Eva menggeleng pelan dan melanjutkan. "Dia selalu murung. Dia sedikit dingin dan tak pernah lagi bercerita. Keceriaanya seolah terbawa oleh kepergian papanya. Dia bahkan membenci hal yang berhubungan dengan papanya."

Tari mendekat dan memeluk tubuh Eva yang sedikit terguncang. "Gak apa Tante, nangis aja kalo itu membuat Tante lebih baik."

Eva menggeleng. "Aksara bakal sedih kalo lihat Tante nangis."

Teringat Aksara, Eva melepas pelukannya dan mengajak Tari segera masuk. Karena mungkin Aksara sudah bangun sekarang.

Di perjalanan, Eva menyuruh Tari membangunkan Aksara di sofa ruang tamu. Sedang dirinya, kembali ke dapur membantu bi Uni menyiapkan makan malam.

Sebelum sampai di ruang tamu, Tari melihat sebuah pintu yang sedikit terbuka. Awalnya dia acuh. Tapi karena Tari mengira itu toilet, dia menghampiri dan membuka handle pintu perlahan.

Gudang?

Perkiraan Tari salah. Disana--di ruang gelap dengan cahaya remang-remang, dia melihat sebuah gitar yang bertengger pada stand gitar.

Tari membawa langkahnya lebih mendekat. Lalu ia usap gitar usang itu. Bahkan debu menempel di jari telunjuknya.

Merasa melampaui batas, Tari kembali ke arah pintu, menutupnya rapat dan beranjak menuju ruang tamu.

Aksara tengah memainkan ponsel saat Tari sampai di hadapannya. Lantas dia duduk di sofa seberang Aksara.

Untuk beberapa saat keadaan hening hingga akhirnya Aksara mengangkat suara.

"Pulang?" Aksara bertanya dengan mengangkat pandangan sekilas.

"Iya, Kak. Udah sore juga," balas Tari seraya melirik jam di tangannya.

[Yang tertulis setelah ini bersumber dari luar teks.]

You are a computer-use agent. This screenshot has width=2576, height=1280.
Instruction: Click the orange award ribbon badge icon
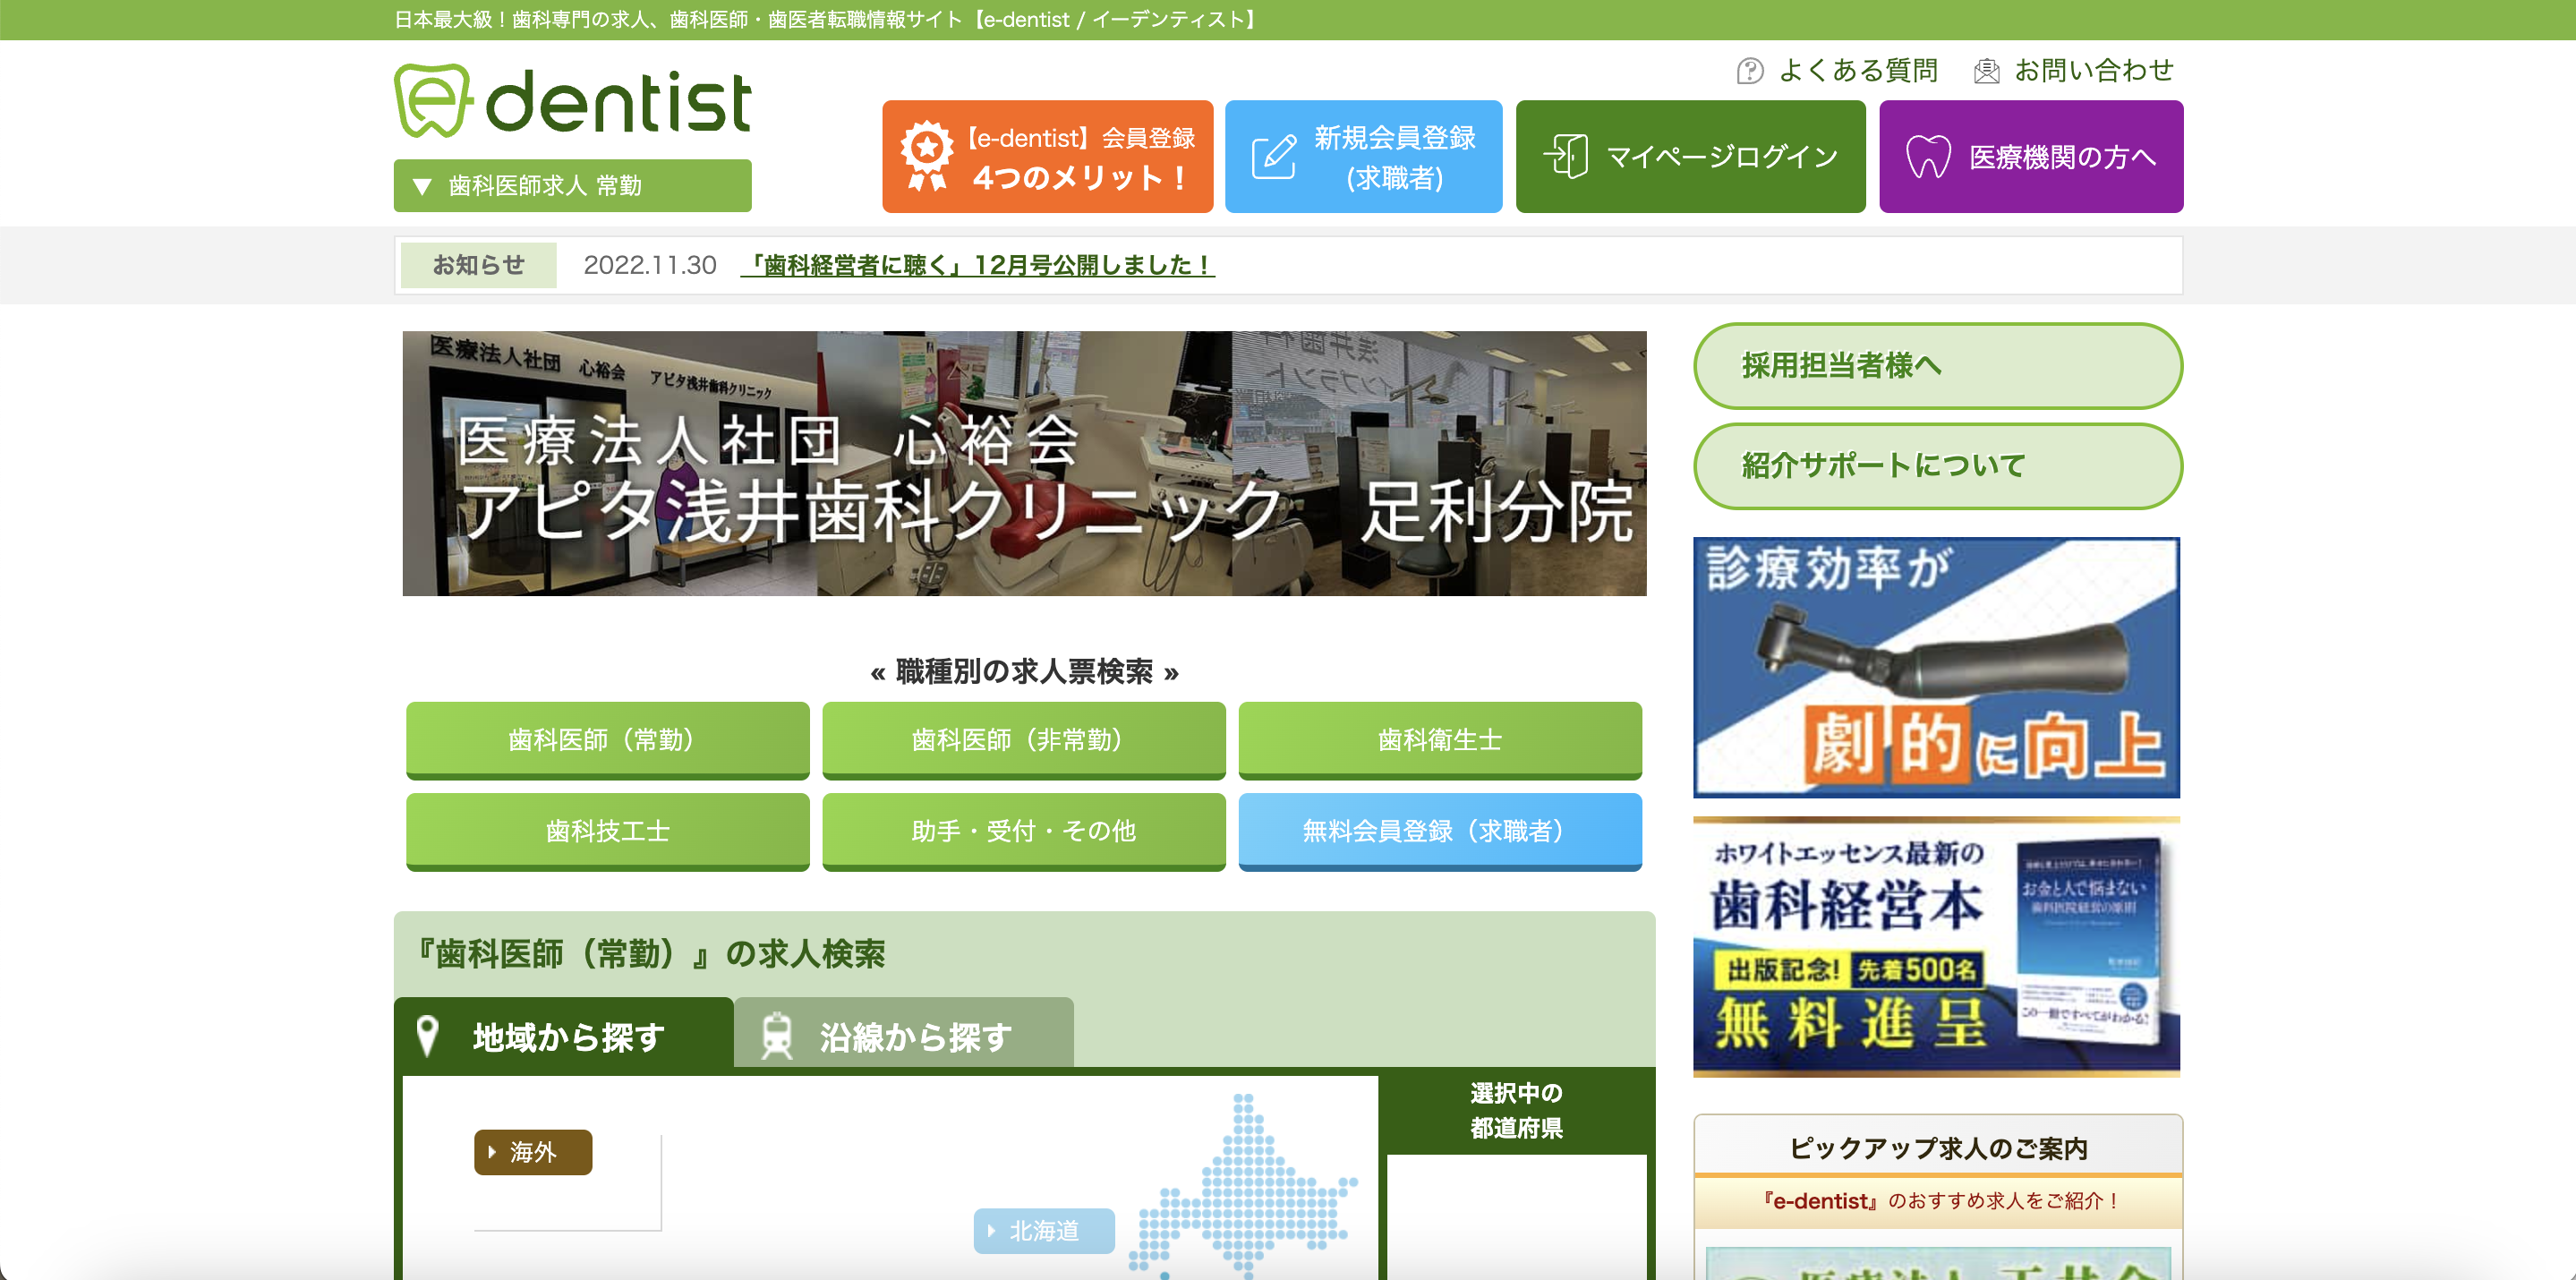point(927,155)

"Eh, mau kemana?" Pergerakan mereka terhenti kala suara Eva mengudara.

"Mau pulang, Tante."

"Makan dulu, sayang. Tante udah masak buat kalian berdua. Ayo," ajak Eva menarik lengan keduanya.

Tari terkekeh pelan. Sedang Aksara, dia menarik sedikit sudut bibirnya. Ya, bahkan author ragu menyebutnya sebuah seyuman.

***

Di perjalanan pulang, keduanya sama-sama diam. Entah apa yang Aksara pikirkan. Mungkin saja dia hanya fokus pada jalanan.

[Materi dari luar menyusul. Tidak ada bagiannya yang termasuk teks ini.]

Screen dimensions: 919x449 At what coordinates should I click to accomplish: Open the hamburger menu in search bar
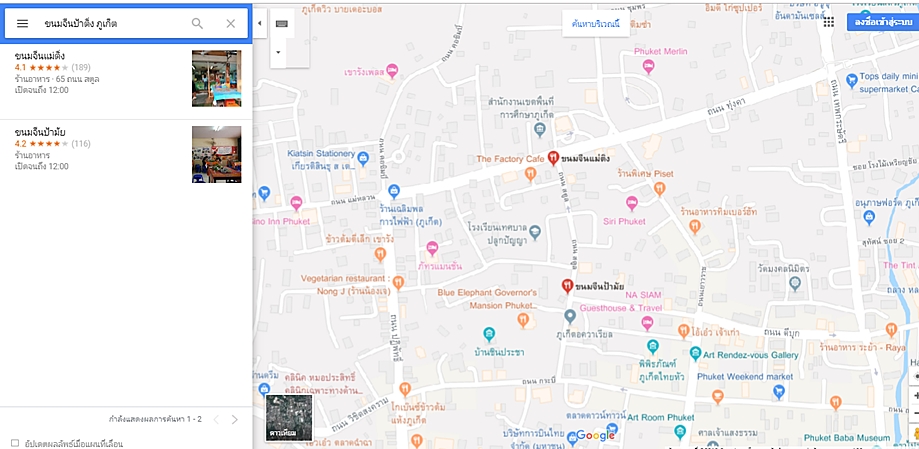click(22, 23)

Tari masih bingung. Kenapa Mamanya Aksara tak ragu untuk menceritakan semuanya--entah itu semuanya atau tidak, yang jelas, untuk ukuran orang yang baru kenal, Tari merasa tak punya hak atasnya.

"Ekhm." Aksara berdehem. Tari mengembalikan kesadarannya.

"Udah sampe, Kak?" Pertanyaan retoris Tari membuat Aksara meliriknya sekilas.

Tersadar, Tari terkekeh lantas membuka pintu Mobil hendak keluar.

Tapi Tari mengernyit saat Aksara ikut keluar dan menghampirinya.

"Kenapa, Kak?"

"Orang tua lo, mana?"

"Mau apa?" Tepat saat Tari menyelesaikan ucapannya, seorang wanita paruh baya menghampiri mereka.

"Tante, maaf, Tari pulang telat karena saya." Aksara menunduk sekilas. Sadar dengan situasi, Tari sedikit berdehem berusaha menahan tawa.

"Mau masuk dulu, nak?" tawarnya.

"Tidak usah, Tante. Sudah malam," tolak Aksara ramah. "Saya permisi, Tante."

Aksara kembali ke mobil. Lalu melesat meninggalkan mereka berdua.

Kak Aksara minta maaf? Tapi ... ke bi Sri?

"Ko' si kasep panggil bibi tante, Neng? Emang bibi keliatan masih muda, ya?"

Setelahnya, Tari tak mampu menahan lagi tawanya.